= Make-Up Artists & Hair Stylists Guild =

American labor union

The Make-Up Artists and Hair Stylists Guild is an American labor union representing make-up artists and hair stylists in feature films, television programs, commercials, live network events and theatrical productions in the United States.

==Awards==
The Local 706 chapter of the IATSE Union organizes annual Make-Up Artists & Hair Stylists Guild Awards. In 2016, the awards were divided into 19 different categories.
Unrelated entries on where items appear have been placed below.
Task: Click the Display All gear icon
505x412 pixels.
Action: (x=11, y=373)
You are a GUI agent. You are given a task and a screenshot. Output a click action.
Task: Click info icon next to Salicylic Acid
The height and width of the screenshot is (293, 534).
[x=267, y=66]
The union also gives Lifetime Achievement Awards to honour the outstanding achievements in the industry, as well as a special Distinguished Artisan Award given to an actor or a filmmaker for their creative contributions.

- Award categories

- Feature Motion Picture
  - Best Contemporary Make-Up
  - Best Contemporary Hair Styling
  - Best Period and/or Character Make-Up
  - Best Period and/or Character Hair Styling
  - Best Special Make-Up Effects

- Television and New Media Series
  - Best Contemporary Make-Up
  - Best Contemporary Hair Styling
  - Best Period and/or Character Make-Up
  - Best Period and/or Character Hair Styling
  - Best Special Make-Up Effects

- Motion Pictures Made for Television or Specials
  - Best Contemporary Make-Up
  - Best Contemporary Hair Styling
  - Best Period and/or Character Make-Up
  - Best Period and/or Character Hair Styling
  - Best Special Make-Up Effects

- Commercials and Music Videos
  - Best Make-Up
  - Best Hair Styling

- Theatrical Production
  - Best Make-Up
  - Best Hair Styling

- Children and Teen Programming
  - Best Make-Up
  - Best Hair Styling

- Daytime Television
  - Best Make-Up
  - Best Hair Styling

==Recognition==
The members of the union have been acknowledged by various honorary organizations dedicated to the arts, and have won numerous Academy Awards, Emmy Awards, BAFTAs, and Saturn Awards. The Make-Up Artists and Hair Stylists Guild was chartered in 1937. It is Local 706 of the International Alliance of Theatrical Stage Employees (IATSE).

Karen Westerfield was elected in 2022 as the first Asian-American and the first woman to be the business representative of the union. Business representative is the top job at the union.